Counterstrike: The charts are telling Jeremy that the S&P could dip all the way to 2860 before heading higher again. The always-cautious editor wants to put on a hedge that holds the possibility of a quick return. Therefore, he added the double-leveraged ProShares Ultra VIX Short-Term Futures ETF (UVXY) on Thursday with an 8% allocation. In other news, Jeremy also sold Guidewire Software (GWRE) after the company reported accounting issues. He has no interest in sticking around with that type of overhang, so he sold the stock and banked a nice 12.2% return in a little over a month. Read the full write-up for more on all of today’s moves.

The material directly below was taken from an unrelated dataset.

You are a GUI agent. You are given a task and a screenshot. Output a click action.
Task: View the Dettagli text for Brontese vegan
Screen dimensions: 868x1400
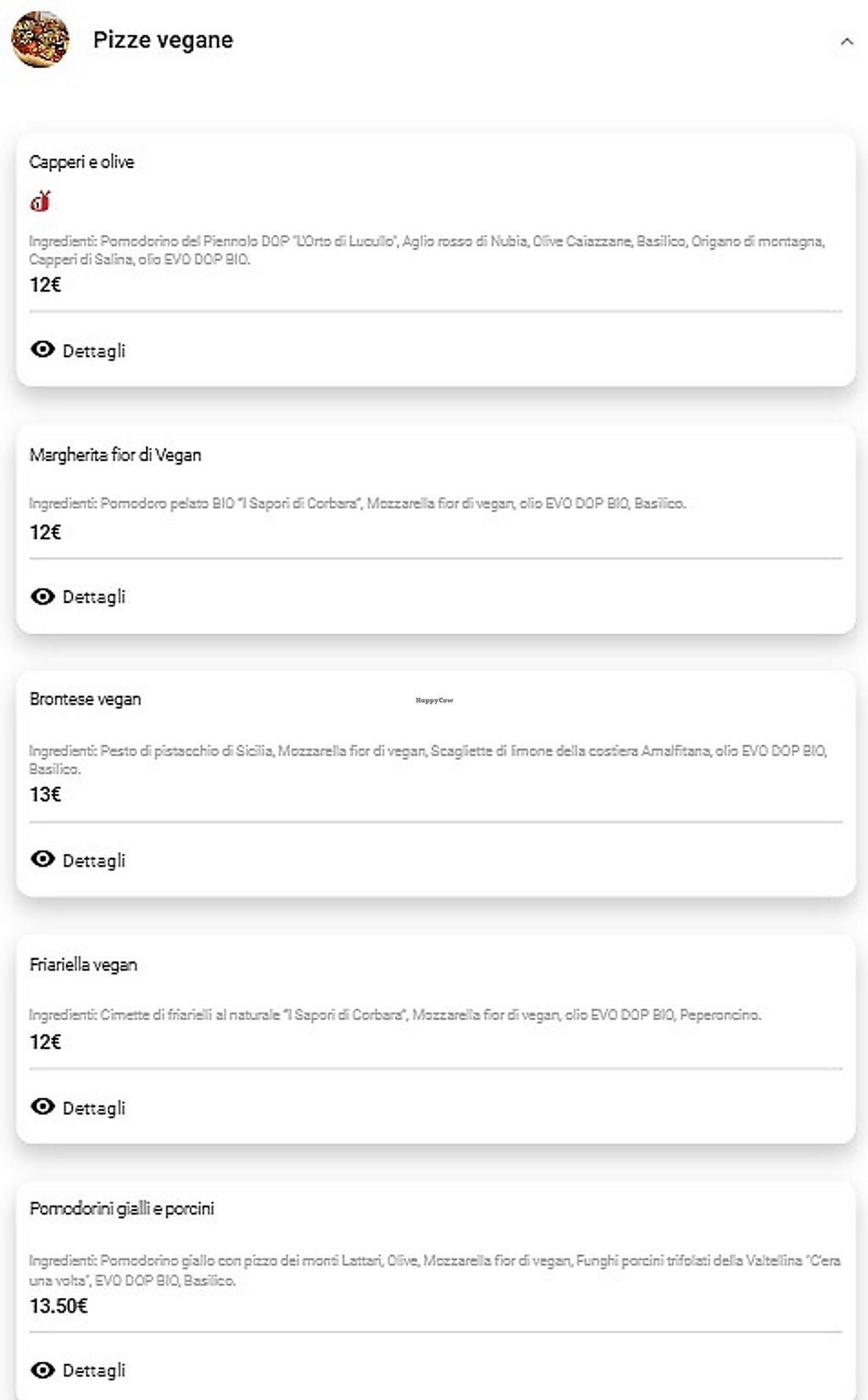click(94, 861)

Surprise Trader: The leisure & recreation services space is in the top 36% of the Zacks Industry Rank as we move toward summer. Dave found a company from this area with a huge Earnings ESP. SeaWorld Entertainment (SEAS) is a Zacks Rank #2 (Buy) that’s due to report on Tuesday, May 7th … and it has an ESP of 16%! EPS growth for this year is expected at more than 136% with the following year growing another 23.4%. The editor added SEAS on Thursday with a 12.5% allocation. See the complete commentary for more on this name.

Blockchain Innovators: Digimarc (DMRC) had already gained more than 100% this year heading into its first-quarter report this morning. The maker of “The Barcode of Everything” beat revenue expectations… and then soared another 45% on Thursday alone! Some of that momentum can also be attributed to a partnership with retail giant Walmart a few days earlier. Needless to say, DMRC was easily the best performing stock of the day among all ZU names. It is also the second-best performer in the portfolio with a gain of more than 48% since its inception on March 1, 2019.